Sean "Puff Daddy" Combs, later to be known as Diddy, started off at Uptown as an intern of Harrell's, and eventually worked there full-time as a talent director, where he helping develop '90s R&B megastars like Mary J. Blige and Jodeci.

Harrell fired him from Uptown in 1993, leading to Combs starting the famed Bad Boy label with friend The Notorious B.I.G. as his marquee artist.

The '90s saw MCA, Uptown's distribution partner, offer Harrell a multimedia deal, through which he executive produced the hit TV show New York Undercover and the 1991 film comedy Strictly Business.

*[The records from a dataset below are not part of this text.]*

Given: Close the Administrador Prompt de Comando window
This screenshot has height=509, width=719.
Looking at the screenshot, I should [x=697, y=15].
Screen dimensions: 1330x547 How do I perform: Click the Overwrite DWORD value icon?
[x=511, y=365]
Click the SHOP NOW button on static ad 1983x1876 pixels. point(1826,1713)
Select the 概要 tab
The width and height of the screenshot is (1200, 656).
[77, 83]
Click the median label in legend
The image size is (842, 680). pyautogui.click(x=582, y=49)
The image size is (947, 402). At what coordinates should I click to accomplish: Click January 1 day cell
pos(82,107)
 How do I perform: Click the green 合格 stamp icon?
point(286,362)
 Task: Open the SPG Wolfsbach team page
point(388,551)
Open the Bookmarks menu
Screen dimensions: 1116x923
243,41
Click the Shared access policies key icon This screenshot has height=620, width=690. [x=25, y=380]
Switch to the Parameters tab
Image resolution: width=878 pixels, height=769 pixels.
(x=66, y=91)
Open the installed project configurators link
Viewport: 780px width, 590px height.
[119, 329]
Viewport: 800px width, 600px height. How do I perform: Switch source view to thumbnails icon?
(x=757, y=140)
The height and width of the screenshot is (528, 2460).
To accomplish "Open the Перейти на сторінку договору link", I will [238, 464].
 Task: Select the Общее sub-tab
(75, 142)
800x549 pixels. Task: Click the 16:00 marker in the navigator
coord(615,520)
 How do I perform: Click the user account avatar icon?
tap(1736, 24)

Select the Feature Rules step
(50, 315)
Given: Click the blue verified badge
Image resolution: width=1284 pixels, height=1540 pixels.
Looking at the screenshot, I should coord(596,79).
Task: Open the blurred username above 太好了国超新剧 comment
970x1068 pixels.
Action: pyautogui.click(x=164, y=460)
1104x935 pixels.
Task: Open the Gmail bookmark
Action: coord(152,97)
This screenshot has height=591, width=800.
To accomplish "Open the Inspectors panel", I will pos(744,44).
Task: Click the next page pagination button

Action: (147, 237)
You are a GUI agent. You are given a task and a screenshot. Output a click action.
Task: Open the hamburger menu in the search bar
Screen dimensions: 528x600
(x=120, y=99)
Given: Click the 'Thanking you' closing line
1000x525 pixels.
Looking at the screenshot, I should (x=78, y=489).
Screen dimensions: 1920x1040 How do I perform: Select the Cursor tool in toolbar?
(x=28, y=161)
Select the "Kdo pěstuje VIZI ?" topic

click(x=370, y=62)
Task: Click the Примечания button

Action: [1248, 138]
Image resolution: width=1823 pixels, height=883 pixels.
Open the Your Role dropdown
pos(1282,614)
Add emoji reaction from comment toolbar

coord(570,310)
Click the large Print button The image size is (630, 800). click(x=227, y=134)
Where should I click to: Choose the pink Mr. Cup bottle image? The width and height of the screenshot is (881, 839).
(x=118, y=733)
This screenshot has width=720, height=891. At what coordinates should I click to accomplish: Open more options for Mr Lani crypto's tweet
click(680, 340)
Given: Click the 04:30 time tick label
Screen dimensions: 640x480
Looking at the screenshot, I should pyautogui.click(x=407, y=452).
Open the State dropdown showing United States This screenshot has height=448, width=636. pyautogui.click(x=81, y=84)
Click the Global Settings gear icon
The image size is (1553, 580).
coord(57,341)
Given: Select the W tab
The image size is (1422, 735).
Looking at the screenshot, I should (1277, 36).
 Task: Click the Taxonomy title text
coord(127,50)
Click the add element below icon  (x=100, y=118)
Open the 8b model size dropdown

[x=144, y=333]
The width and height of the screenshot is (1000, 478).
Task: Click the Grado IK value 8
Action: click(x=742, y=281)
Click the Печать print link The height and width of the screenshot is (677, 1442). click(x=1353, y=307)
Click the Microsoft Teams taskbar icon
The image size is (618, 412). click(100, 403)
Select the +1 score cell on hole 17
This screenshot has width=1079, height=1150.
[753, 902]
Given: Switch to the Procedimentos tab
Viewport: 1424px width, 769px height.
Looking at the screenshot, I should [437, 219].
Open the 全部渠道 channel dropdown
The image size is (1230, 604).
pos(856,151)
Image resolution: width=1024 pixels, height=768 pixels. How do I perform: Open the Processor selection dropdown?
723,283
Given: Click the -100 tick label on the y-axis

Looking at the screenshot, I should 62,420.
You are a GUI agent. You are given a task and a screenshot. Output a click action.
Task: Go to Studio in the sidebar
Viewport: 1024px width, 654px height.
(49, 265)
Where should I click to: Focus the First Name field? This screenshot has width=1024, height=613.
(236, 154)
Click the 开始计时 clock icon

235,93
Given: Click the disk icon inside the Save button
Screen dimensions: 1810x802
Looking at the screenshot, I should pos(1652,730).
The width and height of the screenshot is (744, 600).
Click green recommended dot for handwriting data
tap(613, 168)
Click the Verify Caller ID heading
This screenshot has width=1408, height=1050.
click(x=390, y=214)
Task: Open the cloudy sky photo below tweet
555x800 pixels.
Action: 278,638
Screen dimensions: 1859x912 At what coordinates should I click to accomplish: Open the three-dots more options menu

In 1993, the label also recorded the first-ever label showcase edition of MTV's very popular Unplugged series.

Harrell left Uptown in 1995 to become CEO of Motown, but he was fired in 1997. Harrell  was instrumental in kickstarting the career of a young Robin Thicke in the '00s, and in the early '10s launched Harrell Records, though the new label failed to produce hits or stars on the level of his earlier ventures.

Sean Combs recruited Harrell accepting a position as Vice Chairman of REVOLT, the music television network and multi-platform brand started by Combs in 2013. There, Harrell was responsible for the creation of the REVOLT Music Conference, which began in 2014 and lasted for a half-decade before being rebranded the REVOLT Hip-Hop Summit.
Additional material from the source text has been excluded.